#### [Exercise description]
Write out the lines starting at the one that holds "Image resolution: width=1280" and ending with the final line of the data, exactly and with no others.

Stored data

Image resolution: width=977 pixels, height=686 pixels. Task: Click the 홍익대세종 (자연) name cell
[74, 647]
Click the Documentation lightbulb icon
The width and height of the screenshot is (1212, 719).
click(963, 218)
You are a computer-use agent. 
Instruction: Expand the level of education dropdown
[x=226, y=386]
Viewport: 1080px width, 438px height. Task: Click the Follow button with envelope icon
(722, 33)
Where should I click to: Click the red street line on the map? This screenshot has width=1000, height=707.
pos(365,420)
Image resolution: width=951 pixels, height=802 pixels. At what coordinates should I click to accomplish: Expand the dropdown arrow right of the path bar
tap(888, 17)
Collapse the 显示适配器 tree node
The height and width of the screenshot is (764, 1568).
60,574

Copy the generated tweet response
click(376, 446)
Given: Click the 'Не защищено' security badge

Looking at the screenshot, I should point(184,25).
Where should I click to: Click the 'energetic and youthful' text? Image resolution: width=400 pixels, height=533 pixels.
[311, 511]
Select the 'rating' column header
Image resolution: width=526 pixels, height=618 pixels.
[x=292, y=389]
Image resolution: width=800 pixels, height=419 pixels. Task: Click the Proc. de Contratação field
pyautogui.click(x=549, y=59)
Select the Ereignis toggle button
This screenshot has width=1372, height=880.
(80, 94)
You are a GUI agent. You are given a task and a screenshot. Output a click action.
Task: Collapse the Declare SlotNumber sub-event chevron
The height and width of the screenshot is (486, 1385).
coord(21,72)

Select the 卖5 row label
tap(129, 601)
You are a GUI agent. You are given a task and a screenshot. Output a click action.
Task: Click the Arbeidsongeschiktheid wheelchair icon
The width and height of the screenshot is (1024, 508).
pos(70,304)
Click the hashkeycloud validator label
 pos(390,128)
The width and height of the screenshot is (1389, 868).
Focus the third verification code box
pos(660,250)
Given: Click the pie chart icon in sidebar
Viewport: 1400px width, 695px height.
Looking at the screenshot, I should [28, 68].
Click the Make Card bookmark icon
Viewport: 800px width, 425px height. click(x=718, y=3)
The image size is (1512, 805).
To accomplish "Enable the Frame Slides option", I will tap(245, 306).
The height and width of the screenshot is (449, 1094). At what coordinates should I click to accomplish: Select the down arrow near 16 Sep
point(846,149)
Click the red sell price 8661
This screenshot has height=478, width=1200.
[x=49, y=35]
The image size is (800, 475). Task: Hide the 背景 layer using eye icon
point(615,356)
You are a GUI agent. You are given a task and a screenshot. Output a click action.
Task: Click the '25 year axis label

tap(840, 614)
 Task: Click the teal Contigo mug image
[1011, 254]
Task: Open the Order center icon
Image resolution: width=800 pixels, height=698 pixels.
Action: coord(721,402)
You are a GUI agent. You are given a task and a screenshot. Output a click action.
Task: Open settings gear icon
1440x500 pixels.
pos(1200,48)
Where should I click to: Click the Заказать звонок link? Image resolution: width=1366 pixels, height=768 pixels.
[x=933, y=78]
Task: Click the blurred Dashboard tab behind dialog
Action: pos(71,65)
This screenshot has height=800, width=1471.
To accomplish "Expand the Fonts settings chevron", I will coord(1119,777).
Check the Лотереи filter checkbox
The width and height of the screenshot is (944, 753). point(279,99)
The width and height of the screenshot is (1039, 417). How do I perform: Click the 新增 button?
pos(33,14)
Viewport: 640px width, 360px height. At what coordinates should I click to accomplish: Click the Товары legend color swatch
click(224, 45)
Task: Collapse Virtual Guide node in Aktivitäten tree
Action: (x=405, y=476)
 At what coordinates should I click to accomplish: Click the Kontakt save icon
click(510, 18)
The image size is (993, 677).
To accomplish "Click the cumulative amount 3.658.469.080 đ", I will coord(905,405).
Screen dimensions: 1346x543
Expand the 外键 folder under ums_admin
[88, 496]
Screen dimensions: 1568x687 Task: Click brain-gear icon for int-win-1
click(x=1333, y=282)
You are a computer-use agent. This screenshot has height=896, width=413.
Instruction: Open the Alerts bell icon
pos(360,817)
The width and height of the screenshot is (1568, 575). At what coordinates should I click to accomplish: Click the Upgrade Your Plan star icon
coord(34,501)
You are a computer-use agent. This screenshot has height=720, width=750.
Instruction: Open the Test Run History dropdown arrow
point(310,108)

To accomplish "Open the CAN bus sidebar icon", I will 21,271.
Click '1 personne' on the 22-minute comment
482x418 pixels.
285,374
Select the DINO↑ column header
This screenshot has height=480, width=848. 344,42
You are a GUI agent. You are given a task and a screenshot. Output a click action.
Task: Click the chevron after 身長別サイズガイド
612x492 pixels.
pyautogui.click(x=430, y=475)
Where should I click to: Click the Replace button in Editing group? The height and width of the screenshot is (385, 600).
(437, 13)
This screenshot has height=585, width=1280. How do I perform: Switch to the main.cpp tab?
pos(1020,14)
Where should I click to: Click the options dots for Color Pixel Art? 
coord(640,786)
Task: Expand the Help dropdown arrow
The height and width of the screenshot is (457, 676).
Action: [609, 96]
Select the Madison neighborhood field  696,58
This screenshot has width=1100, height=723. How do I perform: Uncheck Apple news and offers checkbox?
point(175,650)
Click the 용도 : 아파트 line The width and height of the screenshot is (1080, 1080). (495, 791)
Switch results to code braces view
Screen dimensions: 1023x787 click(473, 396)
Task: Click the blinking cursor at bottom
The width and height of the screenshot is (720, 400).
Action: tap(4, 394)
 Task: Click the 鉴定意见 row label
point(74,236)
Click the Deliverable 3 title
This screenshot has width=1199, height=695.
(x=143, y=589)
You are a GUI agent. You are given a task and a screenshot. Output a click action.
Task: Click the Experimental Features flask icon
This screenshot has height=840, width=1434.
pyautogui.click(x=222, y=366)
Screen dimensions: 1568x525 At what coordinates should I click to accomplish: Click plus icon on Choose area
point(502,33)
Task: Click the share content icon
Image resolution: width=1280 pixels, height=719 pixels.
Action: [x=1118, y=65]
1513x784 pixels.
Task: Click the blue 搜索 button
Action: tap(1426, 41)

#### [Answer for this exercise]
Image resolution: width=1280 pixels, height=719 pixels.
Action: [x=1118, y=65]
1513x784 pixels.
Task: Click the blue 搜索 button
Action: tap(1426, 41)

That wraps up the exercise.